A Consumer Reports study finds over 70% of Americans express some interest in electric vehicles as their next car. With new options available in nearly all segments, Americans are transitioning to electric at a record pace.
Meanwhile, the majority of eager EV buyers are younger adults living in urban areas, precisely the market Taco Bell targets. The fast food chain targets consumers in the 18-34 range, while US adults ages 18-29 are the most likely group to purchase an EV at 55%.
Taco Bell introducing its first fast charger for EVs in California comes after the state banned gas-powered car sales by 2035 to accelerate the shift to zero-emission transportation.
One of Taco Bell’s largest franchisee owners, Diversified Energy Group, is teaming up with EV fast-charging and software company, ChargeNet to allow its customers to charge up while they eat.
Taco Bell will use Tritium fast chargers utilizing ChargNet’s software to integrate solar energy and energy storage solutions. ChargeNet says its stations are compatible with all EV connector types, and on average, a 100-mile charge in 20 mins will cost around $20.
ChargeNet’s CEO, Tosh Dutt, talks about the opportunity, stating:
Call it quick food, quick charge. You can get an EV charge and a chalupa all in one easy stop.
We are committed to catalyzing the EV revolution to ensure it spans across all demographics. This is why we are working with quick-serve restaurants, where an estimated 120 million Americans eat every day. About half of our locations are in marginalized communities across California, providing charging access to people who may not have the luxury of a home charging station. We are out to democratize EV charging across California and beyond.
Using solar and energy storage solutions, ChargeNet says, can keep restaurant utility costs down while increasing renewable energy options.
Taco Bell opened its first six EV charging stations at its 465 El Camino Real location as it looks to add to its network in up to 120 additional locations across California.
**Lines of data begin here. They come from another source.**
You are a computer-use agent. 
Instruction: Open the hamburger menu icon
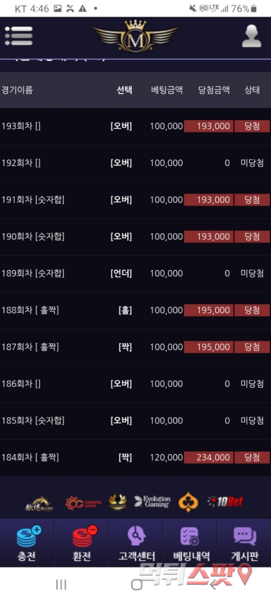click(x=19, y=36)
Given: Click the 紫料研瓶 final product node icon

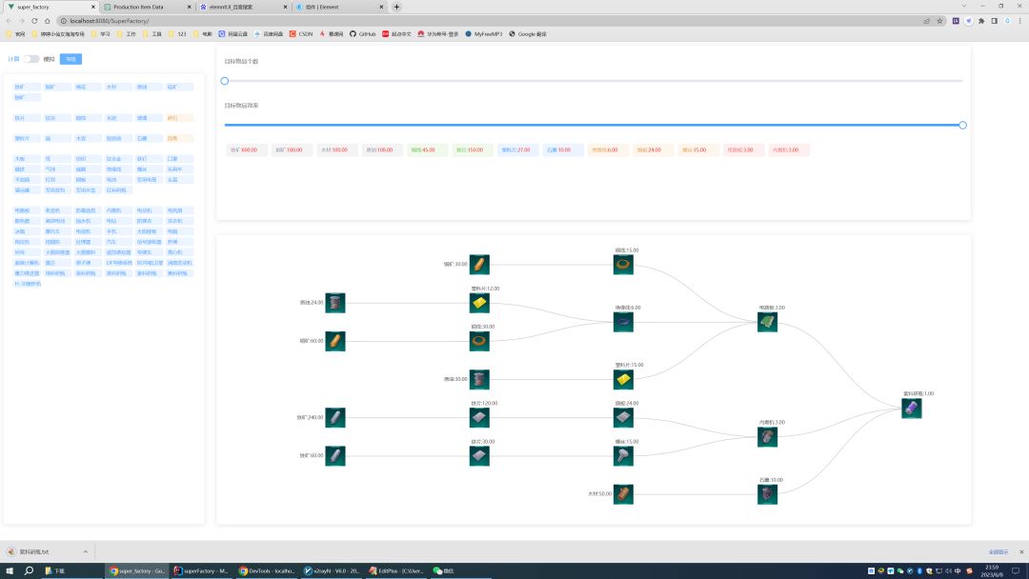Looking at the screenshot, I should [911, 409].
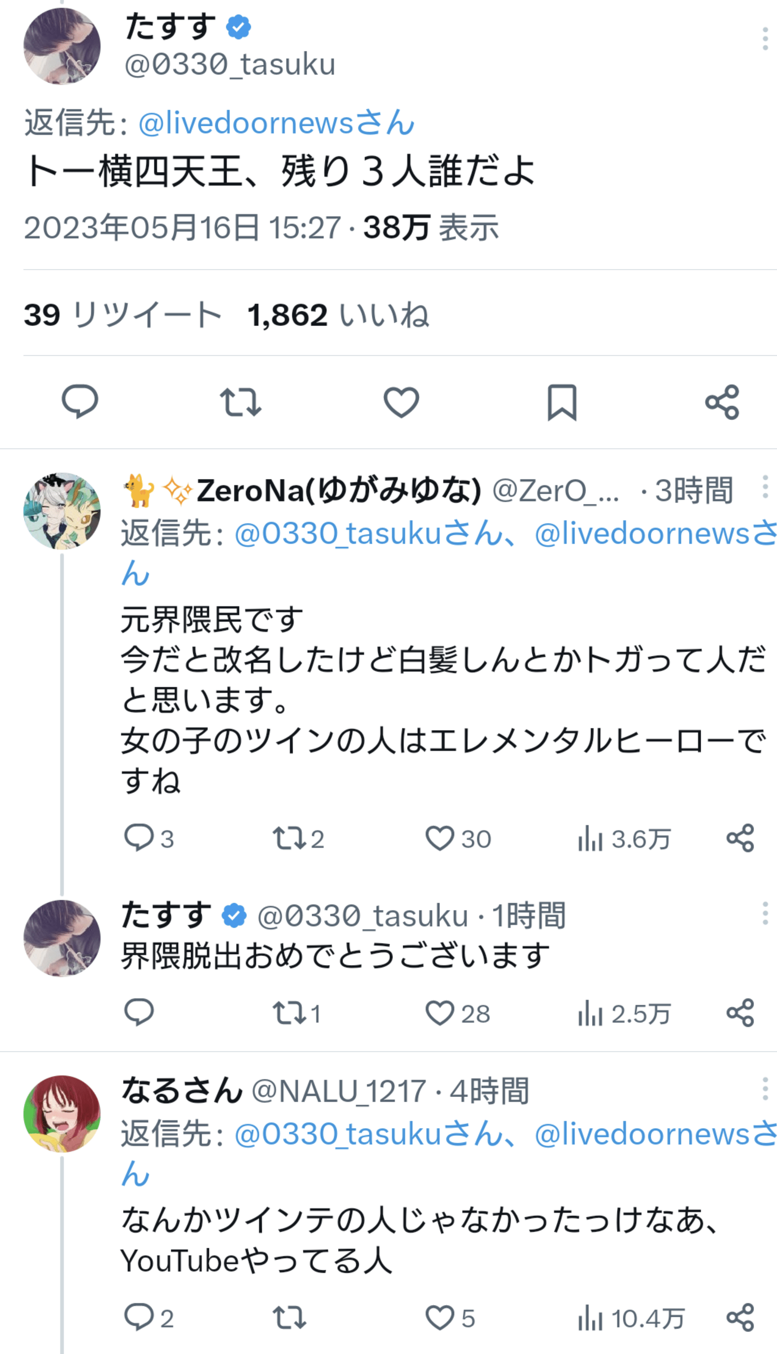This screenshot has height=1354, width=777.
Task: Retweet ZeroNa's reply
Action: 289,838
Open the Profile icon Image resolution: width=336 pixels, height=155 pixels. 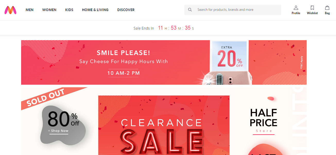point(296,8)
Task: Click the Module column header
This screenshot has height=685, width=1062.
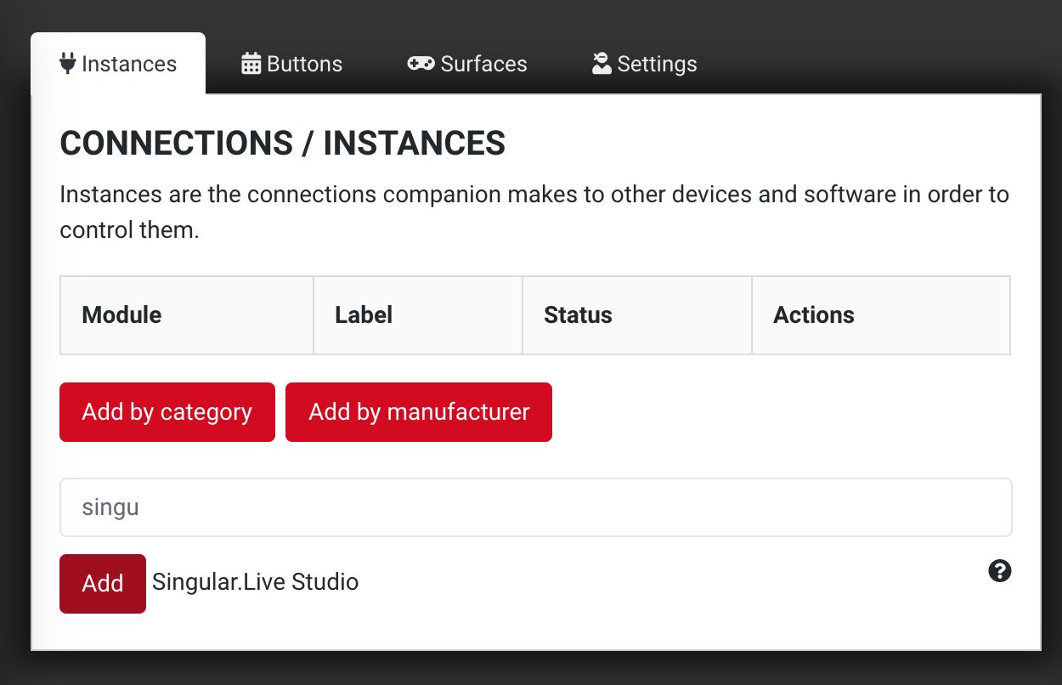Action: click(x=121, y=314)
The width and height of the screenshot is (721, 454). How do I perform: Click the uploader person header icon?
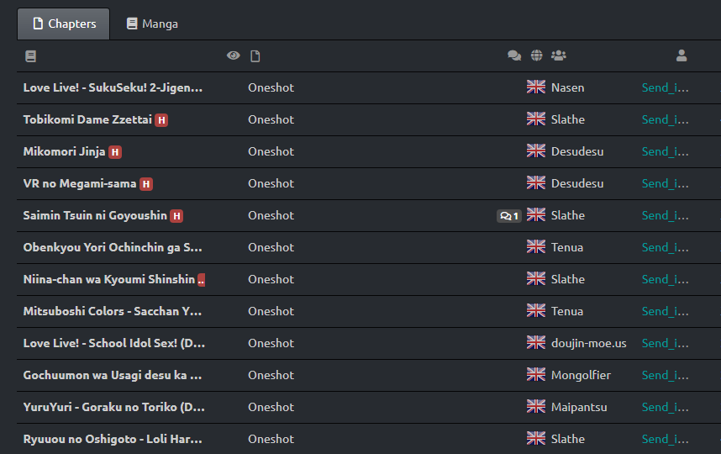(682, 56)
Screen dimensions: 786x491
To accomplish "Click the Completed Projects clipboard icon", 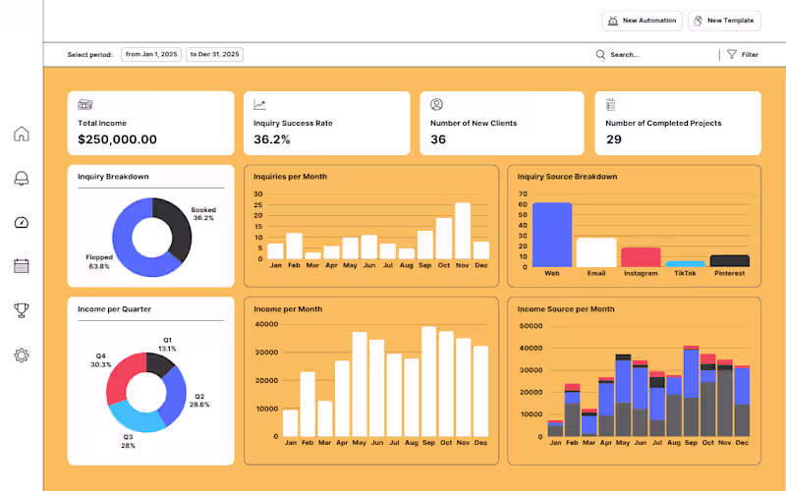I will [610, 104].
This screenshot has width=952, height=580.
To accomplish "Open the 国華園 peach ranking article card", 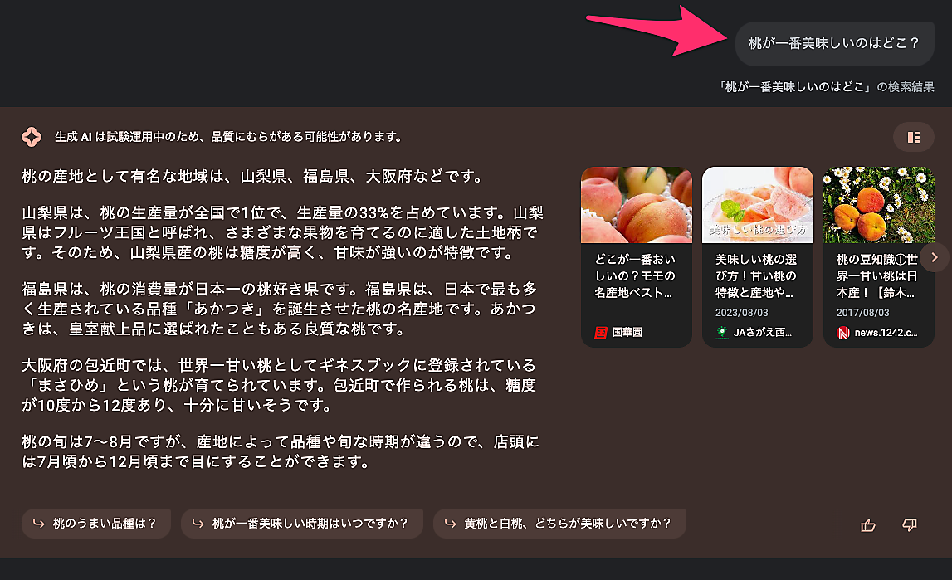I will pyautogui.click(x=637, y=257).
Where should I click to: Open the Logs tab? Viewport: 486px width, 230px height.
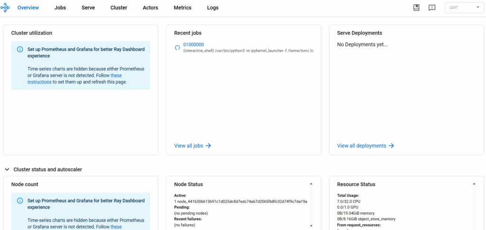213,8

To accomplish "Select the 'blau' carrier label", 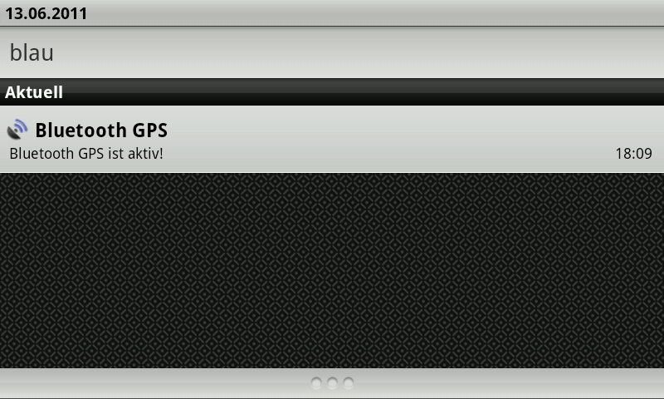I will tap(32, 53).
SG Ellison, president of Diversified Restaurant Group, states:
We’re always looking for opportunities to bring innovative and sustainable ideas to market, especially those that create a “win-win” for our customers, the community, and our business.
ChargeNet’s CEO makes a good point by mentioning many Taco Bell locations are in places where people may not have access to home EV charging. They may live in an apartment or otherwise rent like many younger generations do, as housing prices are near record highs.
Although EV charging is not cheap to install and maintain, I believe Taco Bell is looking toward the future.
As more people that don’t own home shift their preference to owning an electric vehicle, charging stations can become a valuable asset for businesses.
Taco Bell has a first-mover advantage here as one of the first fast food restaurants to introduce EV charging. Starbucks is another company (though not so much associated with “fast food”) that introduced charging options for its customers, teaming up with Volvo and ChargePoint.